雪を歩くための道具の話

写真:左スキーシュー、右上スノーシュー、右下かんじき(ツアーでは使いません)

ホワイトシーズンのツアーですが、リバフィーでは歩く道具を選べるのが特徴です。
「スノーシュー(かんじき)」と「スキーシュー(ストー・毛皮スキー)」
この記事では、ちょっとしたうんちくを交えながら道具の解説をします。

どっちを選べばいいの?
どんな道具なの?
どう違うの?

そんな疑問を少しでも解消していただき
「早く雪の上を歩きた〜い」となっていただければこれ幸いです。
道具は理解して使うとなお楽しい。

スノーシュー

特徴

 誰しもが使いやすい道具。足の裏側には「歯」がついているので斜面もガシガシ登ります。ただし下りも常に歩行です。「歯」が付いているので滑りません。足下に安定感・安心感を求める方はスノーシューがオススメです。
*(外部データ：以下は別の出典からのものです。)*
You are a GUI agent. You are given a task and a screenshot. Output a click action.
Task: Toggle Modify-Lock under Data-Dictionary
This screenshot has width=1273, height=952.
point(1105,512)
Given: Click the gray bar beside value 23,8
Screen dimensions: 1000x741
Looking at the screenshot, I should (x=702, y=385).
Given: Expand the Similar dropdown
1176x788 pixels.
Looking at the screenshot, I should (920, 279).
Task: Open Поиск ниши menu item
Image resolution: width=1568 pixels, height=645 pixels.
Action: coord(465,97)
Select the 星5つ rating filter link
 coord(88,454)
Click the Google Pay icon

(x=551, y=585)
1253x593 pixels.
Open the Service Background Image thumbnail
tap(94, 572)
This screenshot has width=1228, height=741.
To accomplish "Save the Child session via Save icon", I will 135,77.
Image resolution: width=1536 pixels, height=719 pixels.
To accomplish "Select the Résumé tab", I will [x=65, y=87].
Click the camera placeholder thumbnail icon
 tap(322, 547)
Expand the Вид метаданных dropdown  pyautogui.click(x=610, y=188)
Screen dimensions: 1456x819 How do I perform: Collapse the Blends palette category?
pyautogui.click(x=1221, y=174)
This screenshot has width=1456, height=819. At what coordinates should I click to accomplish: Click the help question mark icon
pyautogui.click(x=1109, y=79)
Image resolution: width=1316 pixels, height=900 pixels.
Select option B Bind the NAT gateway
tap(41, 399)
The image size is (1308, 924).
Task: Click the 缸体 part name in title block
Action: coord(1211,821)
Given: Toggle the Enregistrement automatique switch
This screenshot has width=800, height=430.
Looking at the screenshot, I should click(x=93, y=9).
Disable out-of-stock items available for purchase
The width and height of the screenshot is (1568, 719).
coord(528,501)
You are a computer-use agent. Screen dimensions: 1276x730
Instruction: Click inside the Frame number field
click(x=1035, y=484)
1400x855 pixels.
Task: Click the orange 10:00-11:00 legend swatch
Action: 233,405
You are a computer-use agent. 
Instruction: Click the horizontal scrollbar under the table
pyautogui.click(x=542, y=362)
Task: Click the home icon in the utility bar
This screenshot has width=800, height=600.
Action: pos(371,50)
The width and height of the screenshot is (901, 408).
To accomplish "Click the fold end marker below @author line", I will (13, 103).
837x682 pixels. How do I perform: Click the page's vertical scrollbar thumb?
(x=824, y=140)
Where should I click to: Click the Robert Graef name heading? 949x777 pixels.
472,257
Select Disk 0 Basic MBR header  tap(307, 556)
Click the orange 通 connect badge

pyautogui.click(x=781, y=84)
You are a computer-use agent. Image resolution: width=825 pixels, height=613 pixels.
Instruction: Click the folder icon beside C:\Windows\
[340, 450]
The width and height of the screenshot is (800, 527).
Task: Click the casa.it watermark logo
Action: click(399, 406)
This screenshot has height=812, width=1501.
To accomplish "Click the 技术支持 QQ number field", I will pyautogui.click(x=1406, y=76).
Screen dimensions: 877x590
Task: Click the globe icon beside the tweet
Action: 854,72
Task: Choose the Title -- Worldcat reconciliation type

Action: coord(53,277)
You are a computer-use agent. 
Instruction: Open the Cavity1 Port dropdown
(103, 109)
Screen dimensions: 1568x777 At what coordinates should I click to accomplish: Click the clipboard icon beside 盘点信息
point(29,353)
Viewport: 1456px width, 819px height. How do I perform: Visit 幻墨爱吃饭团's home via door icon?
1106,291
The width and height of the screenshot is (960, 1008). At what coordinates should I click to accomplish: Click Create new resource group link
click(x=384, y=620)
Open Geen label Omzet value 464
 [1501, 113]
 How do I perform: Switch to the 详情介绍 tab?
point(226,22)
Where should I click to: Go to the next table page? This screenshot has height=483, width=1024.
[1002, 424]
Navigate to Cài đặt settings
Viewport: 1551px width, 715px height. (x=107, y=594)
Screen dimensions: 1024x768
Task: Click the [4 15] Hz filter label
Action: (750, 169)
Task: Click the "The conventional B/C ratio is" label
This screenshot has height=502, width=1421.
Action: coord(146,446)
主にMSR社製ATLAS社製を使用しています。どちらも信頼のおける道具です。
この「歯」が雪面に食い付きます。特に硬い斜面で威力を発揮。埋まらないためもそうですが「滑らない」が重要。
慣れてきたら、履いているこが気にならなくなってきます。自由に遊べます。

うんちく

 スノーシューは、雪の上を楽に歩くための道具のひとつ。西洋カンジキ。日本のカンジキよりサイズが大きいため、浮力が大きく、ラッセル能力が高いというメリットもありますが、持ち運ぶ際に嵩張って重いなど、デメリットもあります。日本のカンジキは縄文時代から使われていたようです。アイヌはヤマグワから作ったカンジキを使い、硬い雪用はチンル、軟雪用はテシマと呼び、シカ皮で作った靴といっしょに使いました。

スキーシュー

特徴

 慣れるのには少しコツがいります。でもきっとすぐに慣れます。スノーシューと比べて、足を滑らせながら進むので足が楽。そして長さがあるので(といっても130cm程度と通常のスキーより短い)埋まりにくく歩行がスムーズ。板の走面にはモヘアゴート(ヤギ毛皮)が張ってあるので、後にはスリップせずに前にはスイスイと進み、ある程度の斜面も登ることができます。

 それから最も大きな違いとして滑れること!普通のスキー程のスピードは出ませんが、ちょっとした斜面はスーッと滑ります(気持ちいい!難しい!だからこそ面白い)。 専用の靴は要りません。防寒ブーツに着けられます。 行動距離をのばしたい。下りは滑りってみたい。転んで雪まみれになりたい。そんな方はスキーシューがオススメ。

主にBLUEMORIS社のスキーシューを使用。たまにKARHU社のもの(写真)。性能はほぼ同じです。
これが板の走面(ソール)。毛の方向が均一で逆立っているので後にはスリップせずに、前にはスイスイ進む。

ブルーモリス社の動画がイメージしやすいので貼っております。


うんちく

 スキーシューは、昔から北方系の民族が冬の狩猟用、移動用に使ってきた道具です。 西アジアのアルタイ地方が起源と言われています。北方民族と交流のあった樺太アイヌは、この便利な道具を使って冬の狩猟をしていたようです。「ストー」と呼ばれ、滑走面にアザラシの毛皮を張って滑り止めにしていました。 江戸時代の探検家 間宮林蔵が行った樺太探検を編纂した「北蝦夷図説」に短いスキーに乗って獲物を探し歩いてる様子が描かれています。

「北蝦夷図説」より拝借。他にもこんな記事も↓。19世紀のアイヌもスキーを使いこなしていたのだ!

さいごに。

「雪の上を歩く」という行動。行為。
そもそも何のためなのか。

昔から北方民族が(アイヌもそうですね)

生活のため。狩猟のため。移動のため。

知恵と工夫を凝らし、使っては改善、使っては改善を繰り返してきたはずです。
ここ屈斜路湖でも、昔のアイヌが棒を持って氷の厚さを確かめながら歩いたり
森の中よりも歩きやすい氷った湖の上を歩いて池の湯へ温泉に入りに行っていた。
なんて話も聞いています。

何が言いたいかというと
その文化と歴史の産物、完成形が「現在の道具」というわけです。

そんなふうに想いを馳せながら、道具を使い、歩くことに浪漫があるってもんです。
いかがでしょうか?
使ってみたくなりましたか?雪の上を歩きたくなりましたか?


あぁ、道具を知れば知るほどに冬の森を歩く行為そのものが美しく楽しい。